Но Тэйни не слышала моих доводов.
— Это его путь. Он должен его завершить, даже ценой собственной жизни.
Я вспомнил, как выглядел Бикбай в тот день, когда Тэйни привела его в каморку, где встречались мы с Иваном Нарышкиным. В его тёмных, глубоко запавших глазах горело упрямство, граничащее с безумством. Моя защитница сумела остановить его у самого выхода из здания Тайной канцелярии. Как он, будучи в таком состоянии, сумел пройти мимо охраны, мимо дежурных дознавателей — было загадкой для всех. И, судя по выражению лица Ивана, его подчинённым предстояло пережить серьёзную выволочку за такое халатное отношение к своим обязанностям. Сам же беглец твердил одно — ему нужно на родину, иначе случится беда.
Когда я спустя несколько дней озвучил своё решение Ивану, то увидел на его лице промелькнувшую тень облегчения. Для него это было наилучшим выходом — избавиться от нежеланного, порядком надоевшего гостя, что требовал тщательного ухода и пригляда. Зато преодолеть сопротивление обоих начальников экспедиции — и военного, и штатского — было непросто. В конце концов, пришлось вспомнить о том, что я — император, и могу отдавать приказы, перечить которым не смеет никто.

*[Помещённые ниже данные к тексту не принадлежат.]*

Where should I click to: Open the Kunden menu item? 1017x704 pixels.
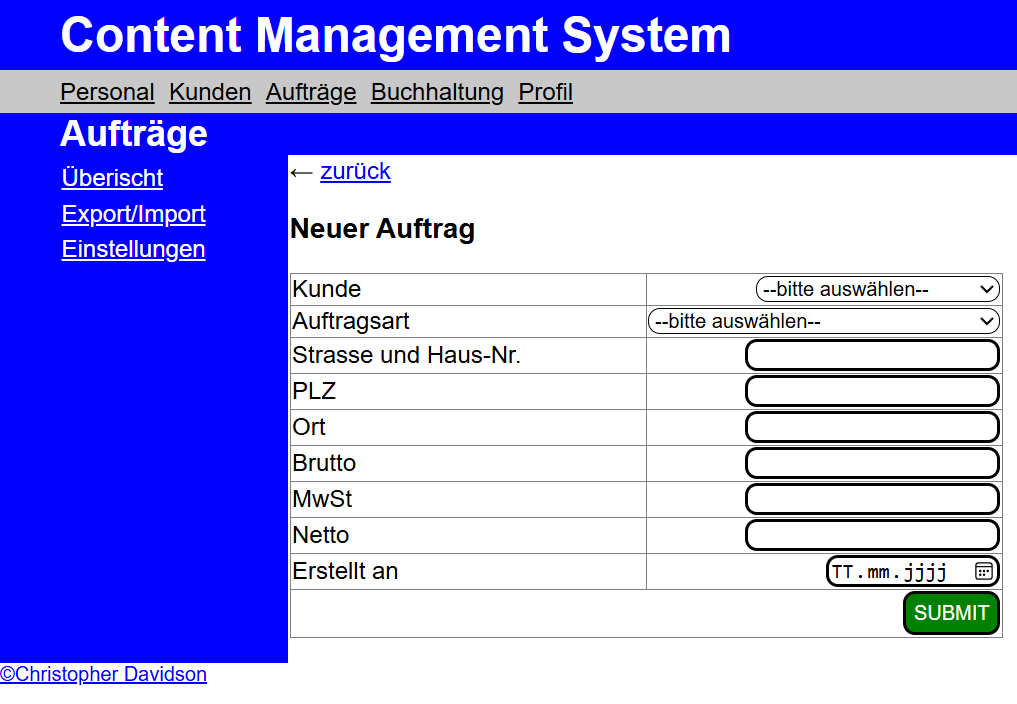[210, 92]
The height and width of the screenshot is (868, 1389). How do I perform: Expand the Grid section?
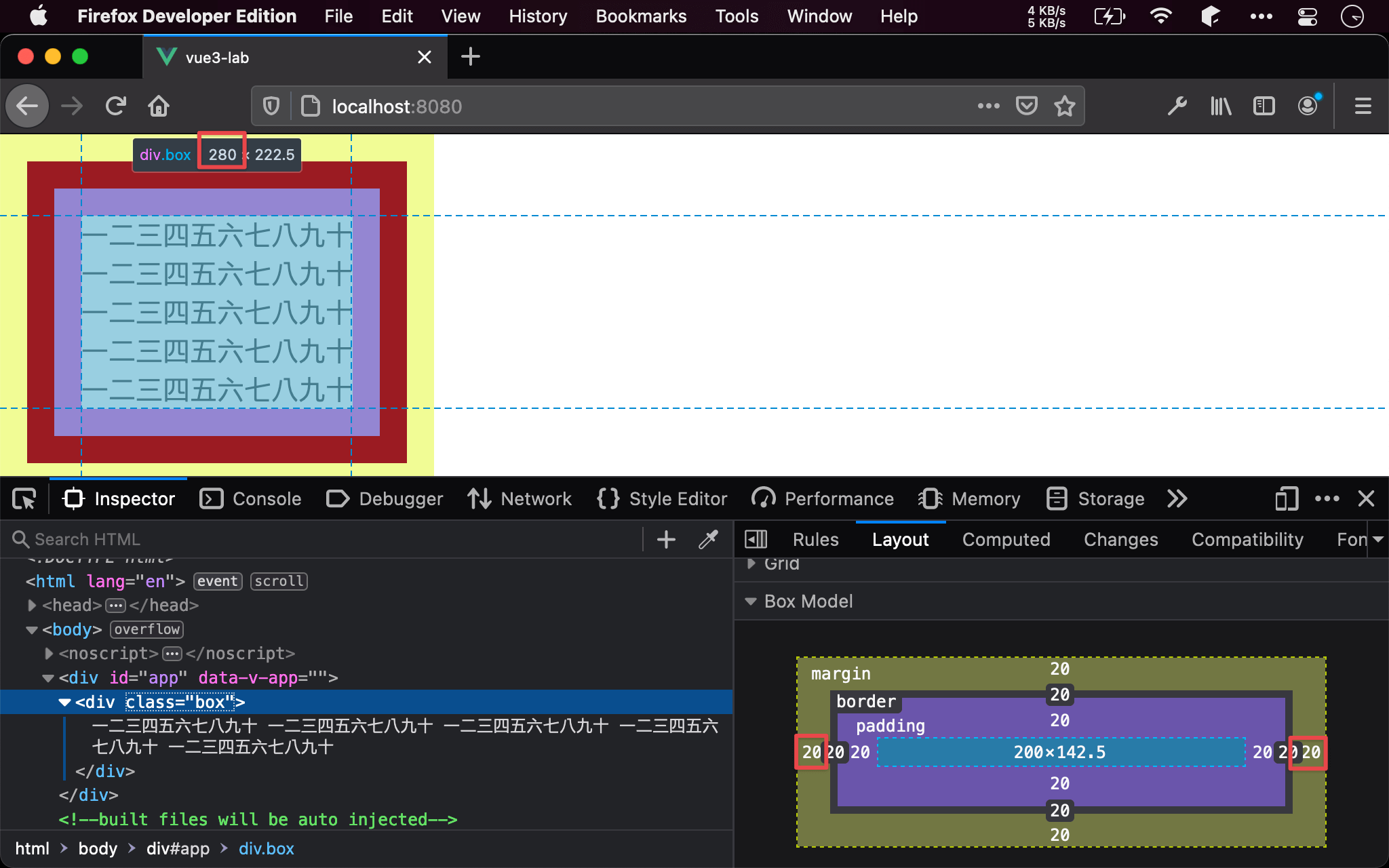coord(751,564)
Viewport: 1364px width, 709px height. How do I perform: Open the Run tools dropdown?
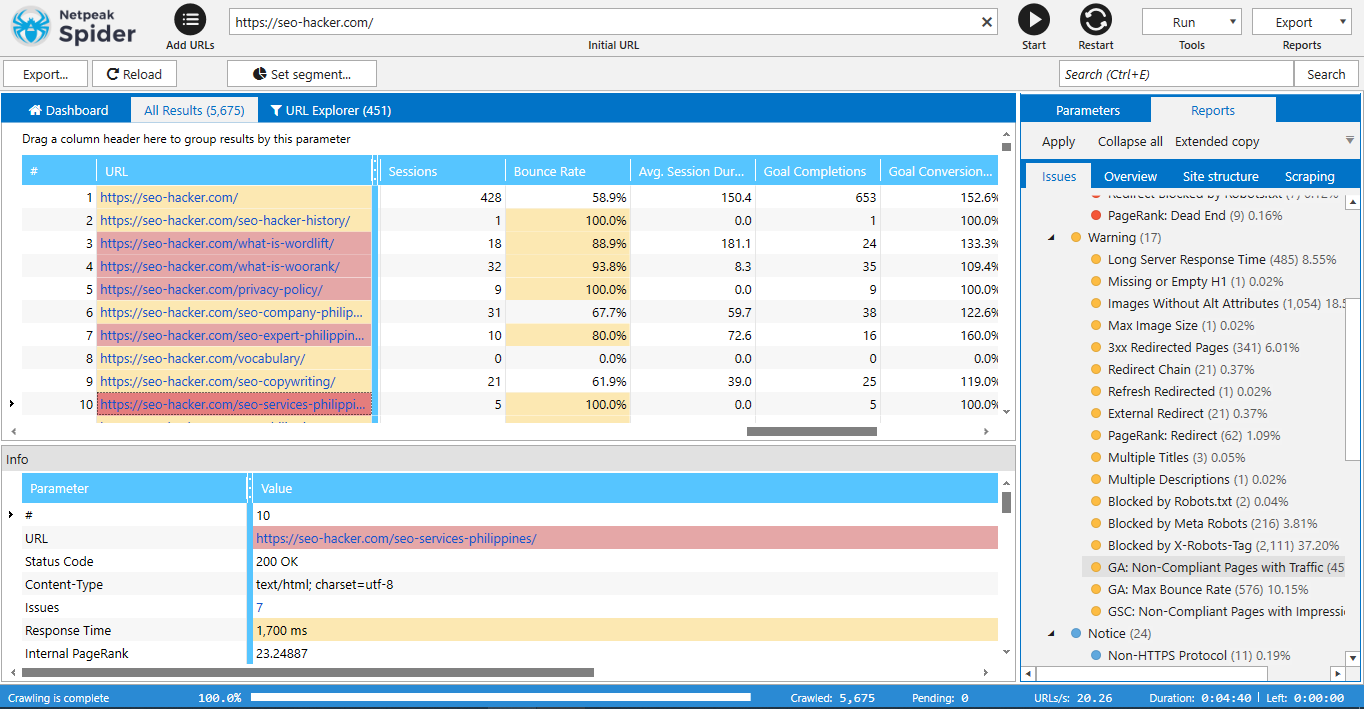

Император… Я горько усмехнулся. Громкий титул, а на деле… В последнее время я ощущал себя заигравшимся мальчишкой, что возомнил себя правителем огромной державы, ни черта в этом не смысля. Но и опускать лапки, пасуя перед очередными трудностями, я просто не имел права. Слишком дорогой ценой достался мне этот престол, и не принадлежу я уже сам себе, связанный необходимостью заботиться о близких, о тех людях, что поверили в меня и поддерживают даже тогда, когда…
Тут мои мысли, приобретшие высокопарный тон, прервал какой-то шум за дверью. Затем она распахнулась и в проёме вновь возникла благообразная физиономия моего секретаря.
— Ваше Величество! Князь Долгорукий…
Отстранив субтильную фигуру юноши, в мой кабинет шагнул Сергей Иванович, принеся с собой с улицы свежий морозный дух:
— Алексей Александрович, не обессудьте, я прямо с дороги — сразу к вам.
Я улыбнулся, с некоторым удивлением осознав, что искренне рад возвращению министра.
— Отлично, Сергей Иванович! Проходите…
И с мыслью, что теперь-то все пойдёт на лад, я сам закрыл дверь за князем и прошёл к своему столу.
Глава 24
Назойливый приторный запах благовоний обволакивал мои ноздри, с каждым вдохом проникая в меня всё глубже, вызывая лёгкую тошноту. Возможно, если бы я чаще посещал Большую церковь Зимнего дворца, гораздо спокойнее воспринимал бы её атмосферу, но сейчас… Казалось, что тяжелый, маслянистый аромат, пропитавший собою воздух, призван скрыть нечто страшное, запах тлена, запах гниения…Всплывая из глубин подсознания, иррациональный детский страх охватывал меня, не позволяя двигаться дальше. Замерев на месте, я чутко прислушивался к царящей здесь тишине, но вместо потусторонних голосов слышал лишь лёгкое потрескивание язычков пламени множества свечей. Собираясь с духом, я медлил, не отваживаясь переступить порог, пристально вглядывался в таинственный и необъяснимо жуткий полумрак, что поджидал меня впереди, я следил за затейливой игрой пляшущих изломанных теней на стенах, что стремились куда-то ввысь и терялись во тьме, из которой неясно проступали лики святых. Их укоризненные взгляды заставляли меня смущённо отводить глаза в сторону. Они призывали меня к ответу, но что я мог сказать в своё оправдание?